▸ Your task:
Reproduce the stretch of the forbearance report from "Between May 26" through "private label securities.", substituting "the analytics firm" for every "Black Knight".
═════ Selected excerpt ═════
Between May 26 and June 2, forbearance volumes in the United States decreased for the first time since the onset of the coronavirus crisis, Black Knight reported on Friday. And of the homeowners still in forbearance, the vast majority are carrying strong equity.
The weekly net decline of 34,000 forbearances was driven by a drop of 43,000 among government-backed mortgages, according to Black Knight. That fall was offset by an increase of 9,000 forbearances among loans in bank portfolios and private label securities.
“The first decline in the number of homeowners in active forbearance volumes is undoubtedly a good sign, particularly coming as it does on the heels of an overall trend of flattening inflow,” said Ben Graboske, data and analytics president for Black Knight.
Note that a large amount of forbearance volume still remains. There are now a total of 4.73 million homeowners in forbearance plans, representing 8.9% of all active mortgages and more than $1 trillion in unpaid principal. At the current level, mortgage services would need to advance a combined $3.3 billion per month to holders of government-backed mortgage securities on coronavirus-related forbearances, in addition to the $1.5 billion in property tax and homeowners insurance they would have to make on behalf of borrowers.
A deeper dive into forbearance numbers also suggests a potential upcoming rise in delinquencies. Among homeowners in active forbearance as of May 26, 52% had made their April mortgage payments, but just 22% of such borrowers had made their May payment. About 1.5% fewer mortgage holders made their May mortgage payment as of May 26 compared to the same time the prior month.
Graboske noted that such numbers should signal a shift among industry professionals from stemming the forbearance flow to managing downstream performance of forborne loans. The good news, he added, is that equity positions among homeowners in forbearance are “by and large strong.”
Just 9% of borrowers with forborne mortgages have current combined loan-to-value (CLTV) ratios at or above 90%, Black Knight reported. That is, just 9% have less than 10% equity in their homes, and just 1% are currently underwater on their home loans.
Even when taking into account borrowers who are both in forbearance and past due, just 10% — about 235,000, as of April 30 — have limited equity in their homes.
On the flipside, 80% of borrowers in forbearance have 20% or more equity in their homes. Sixty percent have over 30%, “providing homeowners, servicers and regulators with options for helping to avoid downstream foreclosure activity and default-related losses,” Graboske said.
═════ Recorded information ═════
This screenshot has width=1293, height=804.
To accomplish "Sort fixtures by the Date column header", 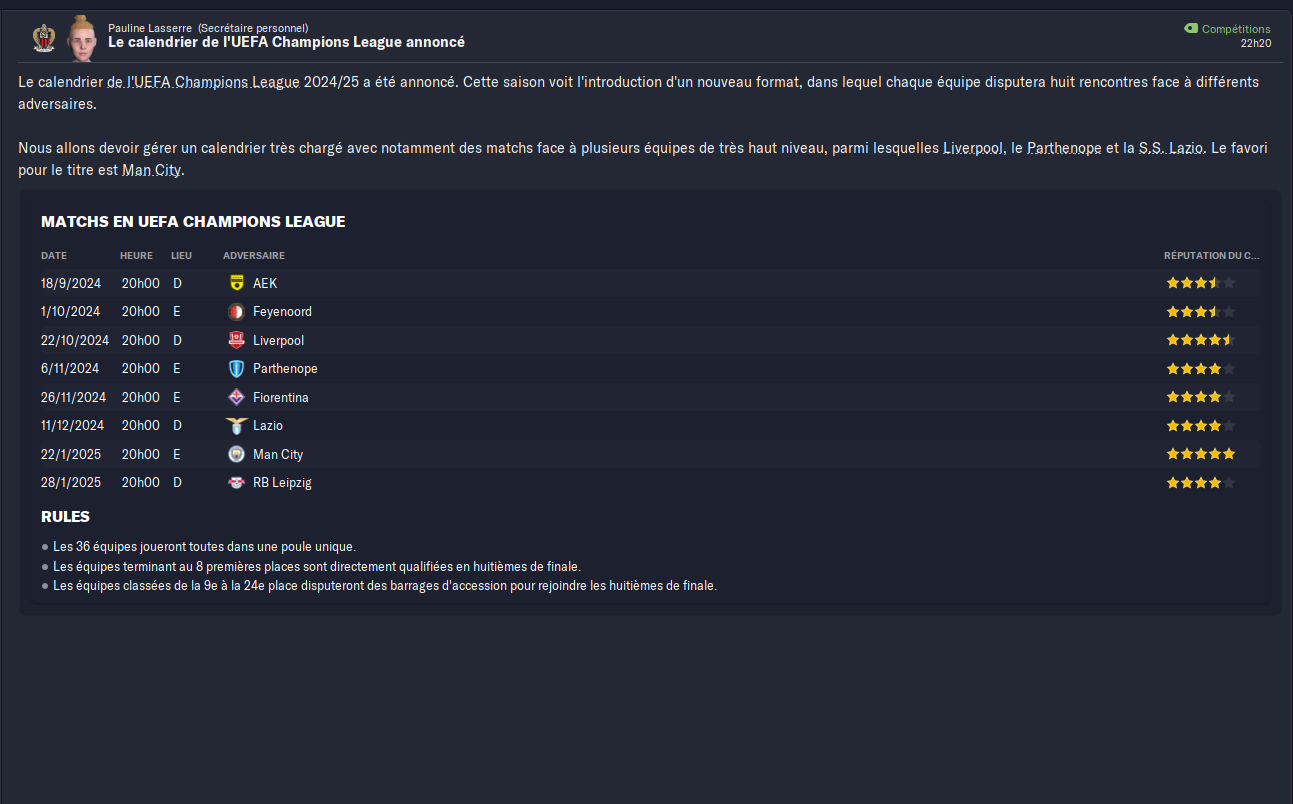I will click(54, 256).
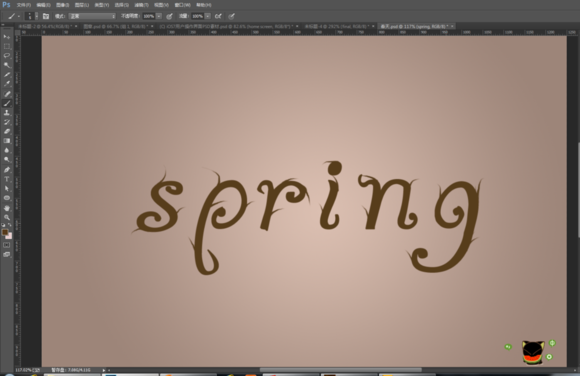Select the Eraser tool
Image resolution: width=580 pixels, height=376 pixels.
click(x=7, y=131)

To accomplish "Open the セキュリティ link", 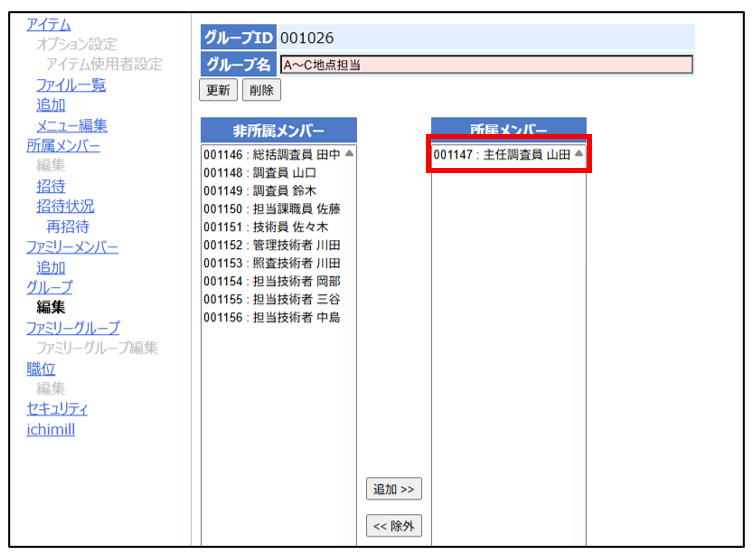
═════
▸ Answer to this exercise:
Between May 26 and June 2, forbearance volumes in the United States decreased for the first time since the onset of the coronavirus crisis, the analytics firm reported on Friday. And of the homeowners still in forbearance, the vast majority are carrying strong equity.
The weekly net decline of 34,000 forbearances was driven by a drop of 43,000 among government-backed mortgages, according to the analytics firm. That fall was offset by an increase of 9,000 forbearances among loans in bank portfolios and private label securities.